8. Ongoing Maintenance & Long-Term Monitoring
Goals
- Prevent re-injury and manage any chronic ankle instability.
- Maintain or improve performance capacity in the long term.
Key Actions
- Performance Testing at Regular Intervals:
- Hop tests, balance tests (e.g., Y-Balance) to detect deficits early 7
- Periodic reevaluation of ankle ROM, strength, and neuromuscular control.
- Continued Neuromuscular Training:
- Balance circuits, sport-specific agility drills, targeted stabilization exercises 12
- Consider prophylactic measures (bracing or taping) if re-sprain risk is high 2
- Movement Strategy Refinement:
- Regularly review foot/ankle mechanics in sport (e.g., cutting, landing technique).
- Address any ongoing asymmetries or compensations.

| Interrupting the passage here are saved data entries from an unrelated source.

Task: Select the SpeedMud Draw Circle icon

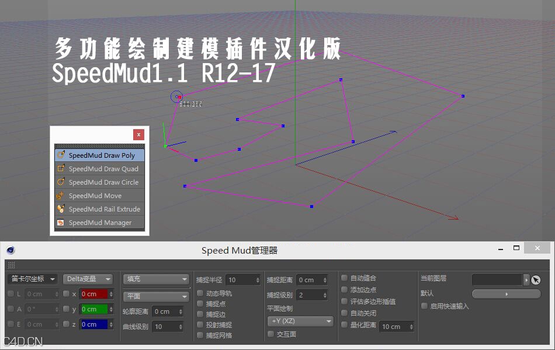Action: (61, 182)
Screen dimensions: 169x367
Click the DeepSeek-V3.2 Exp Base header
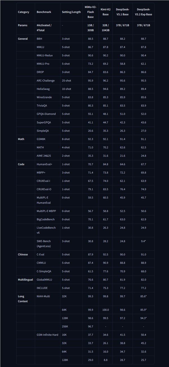[x=143, y=12]
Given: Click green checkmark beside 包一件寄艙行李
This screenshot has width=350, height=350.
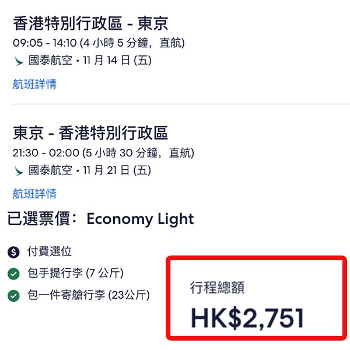Looking at the screenshot, I should (13, 296).
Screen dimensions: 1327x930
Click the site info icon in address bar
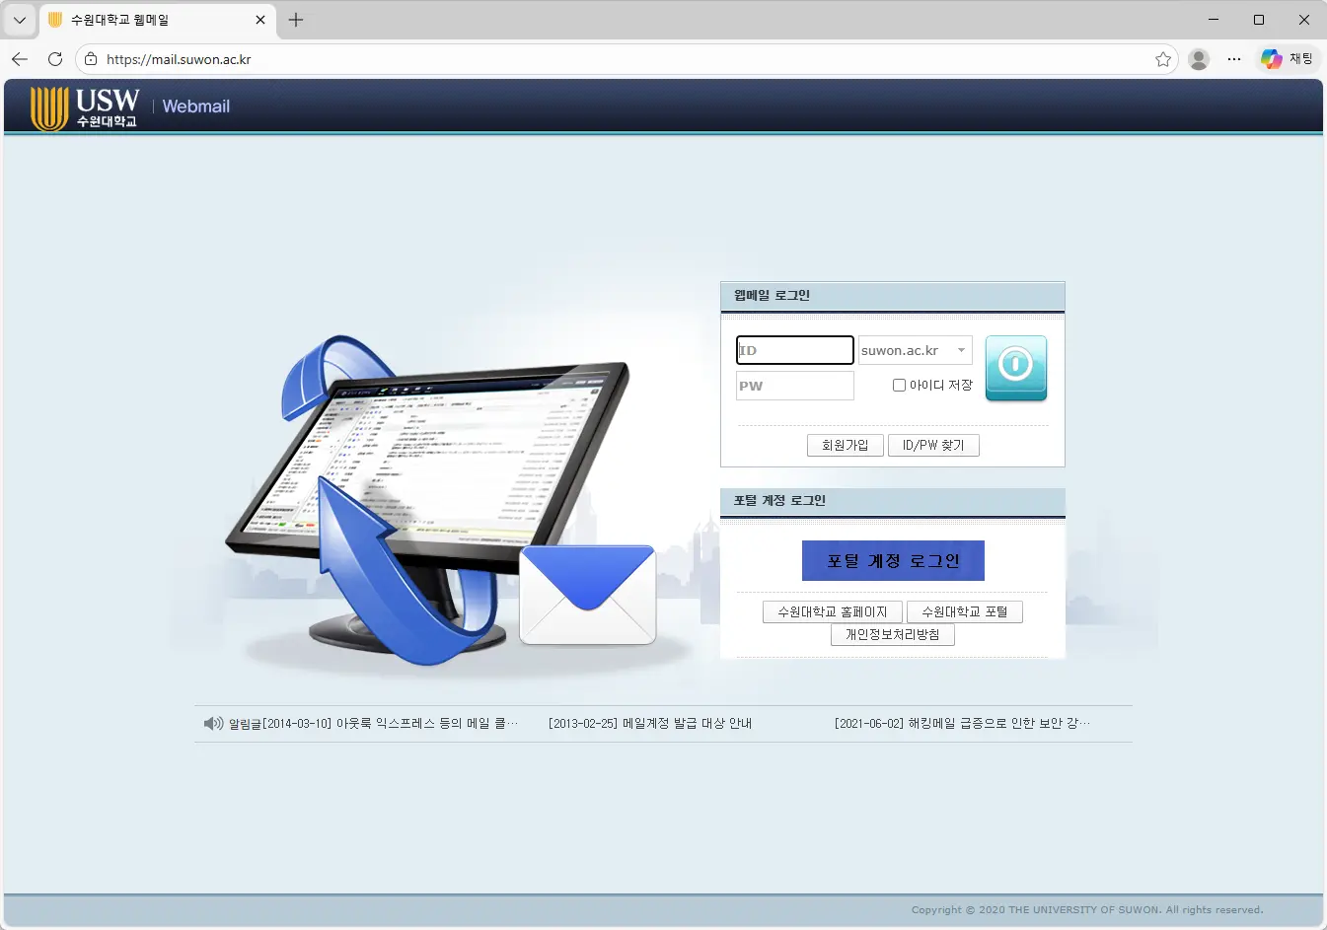pos(89,59)
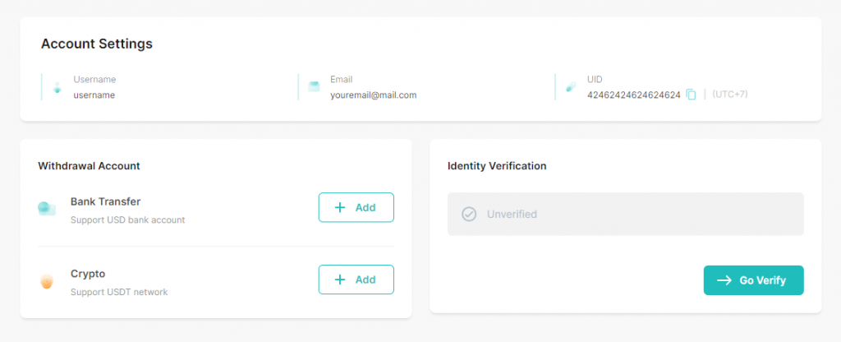The height and width of the screenshot is (342, 841).
Task: Select the UTC+7 timezone label
Action: coord(730,95)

- Psychological & Technical Support:
- Maintain communication with coaches and possibly a sports psychologist to address any lingering fear of re-injury.
Key Takeaways
-
Objective Measurement Guides the Process:
- ROM, balance tests, dynamometry (strength), and hop tests help track progress.
- Clear numeric milestones (e.g., ≥90% LSI) ensure consistency in decision-making.
-
Phase Progression Depends on Meeting Criteria:
- Each phase has distinct ROM, strength, neuromuscular control, and functional benchmarks.
-
Individualized & Athlete-Centered:
- Adjust for the athlete’s sport demands (cutting, pivoting, jumping) and personal recovery rate.
-
Don’t Rush:
- Even a Grade 1 sprain needs adequate rehab to avoid re-injury; a Grade 3 can take up to 3+ months.

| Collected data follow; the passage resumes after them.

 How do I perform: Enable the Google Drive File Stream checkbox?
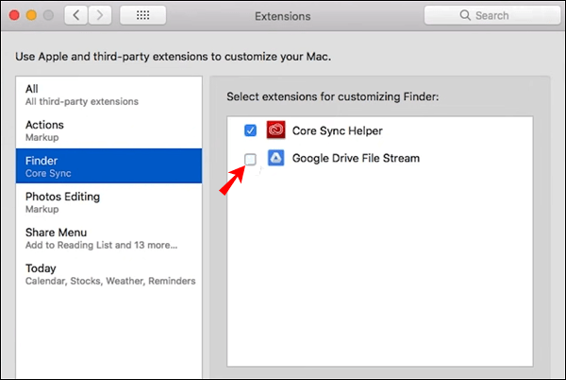click(250, 159)
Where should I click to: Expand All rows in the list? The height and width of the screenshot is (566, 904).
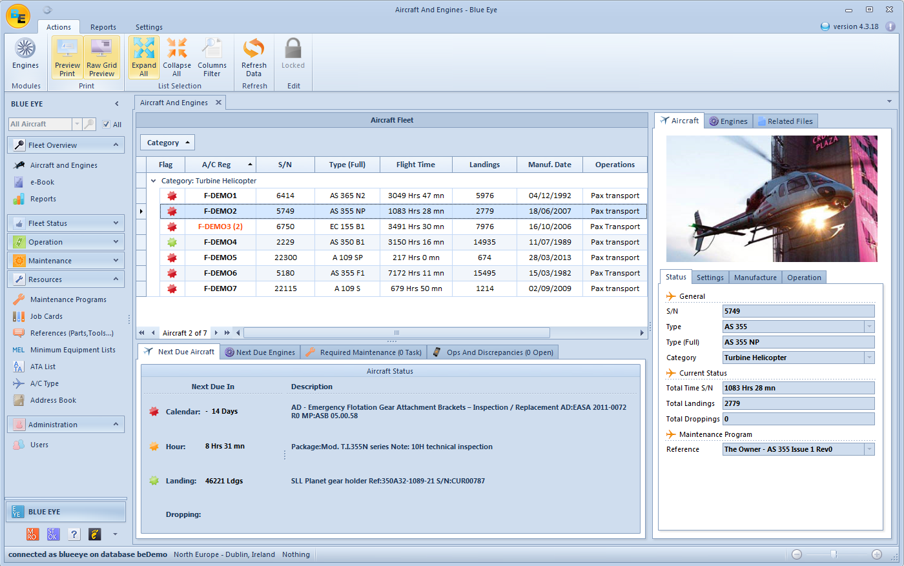143,56
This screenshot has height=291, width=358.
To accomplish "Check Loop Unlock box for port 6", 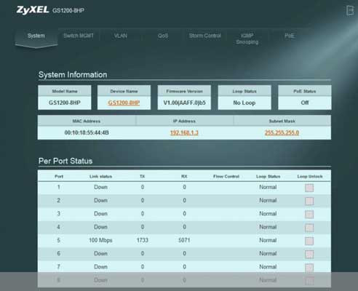I will click(309, 254).
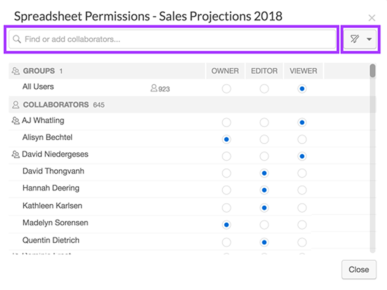The width and height of the screenshot is (387, 290).
Task: Click the VIEWER column header
Action: coord(303,71)
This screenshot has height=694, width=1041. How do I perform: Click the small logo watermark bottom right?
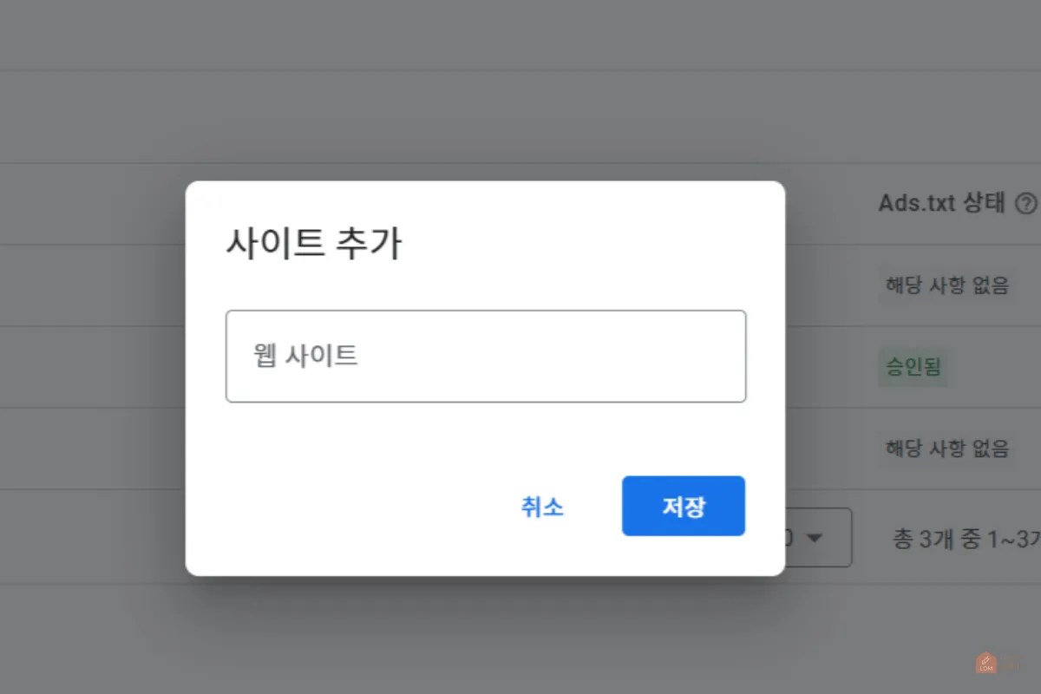(985, 665)
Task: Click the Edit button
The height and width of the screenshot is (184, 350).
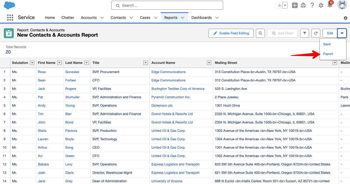Action: 330,33
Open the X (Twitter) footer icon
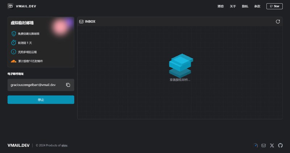The image size is (290, 153). [x=272, y=145]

By aligning healing timelines (2–3 weeks for Grade 1, 4–6 weeks for Grade 2, and 10–12 weeks for Grade 3) with criteria-based milestones, practitioners can guide athletes from acute ankle sprain management through to safe return-to-sport. Utilizing objective tests and progression criteria at each stage ensures a structured yet flexible approach that reduces reinjury risk and fosters confidence in the athlete’s recovered ankle.
References (Sample/Key)
- Fong DT, et al. A systematic review on ankle injury and ankle sprain in sports. Sports Med. 2007.

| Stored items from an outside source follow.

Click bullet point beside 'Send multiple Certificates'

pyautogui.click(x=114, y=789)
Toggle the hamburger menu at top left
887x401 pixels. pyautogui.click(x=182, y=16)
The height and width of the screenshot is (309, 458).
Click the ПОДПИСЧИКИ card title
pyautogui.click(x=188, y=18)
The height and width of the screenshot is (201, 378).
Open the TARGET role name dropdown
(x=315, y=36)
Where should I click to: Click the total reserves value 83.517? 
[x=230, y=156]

- Doherty C, et al. Effectiveness of rehabilitation strategies for acute lateral ankle ligament sprain. Br J Sports Med. 2017.
- Bleakley CM, et al. Conservative management of acute ankle sprains. Lancet. 2008.
- van Rijn RM, et al. What is the clinical course of acute ankle sprains? Am J Sports Med. 2008.
- Hupperets MD, et al. Effect of unsupervised home exercise program vs. supervised on acute ankle sprains. BMJ. 2009.
- Munn J, et al. Eccentric vs. concentric exercises for ankle evertor strength. Phys Ther Sport. 2008.
- McKeon PO, et al. Balance training improves function and prevents recurrent sprains. J Athl Train. 2008.
- Kaminski TW, et al. National Athletic Trainers' Association position statement: conservative management and prevention of ankle sprains. J Athl Train. 2013.
- Wikstrom EA, et al. Dynamic postural stability after ankle sprains. Med Sci Sports Exerc. 2004.
- Brumann M, et al. Calf-raise endurance and single-leg hop for distance in ankle function. Clin J Sport Med. 2013.
- Ardern CL, et al. Psychological readiness to return to sport. Br J Sports Med. 2016.
- Verhagen E, Bay K. Optimizing ankle sprain prevention. Br J Sports Med. 2010.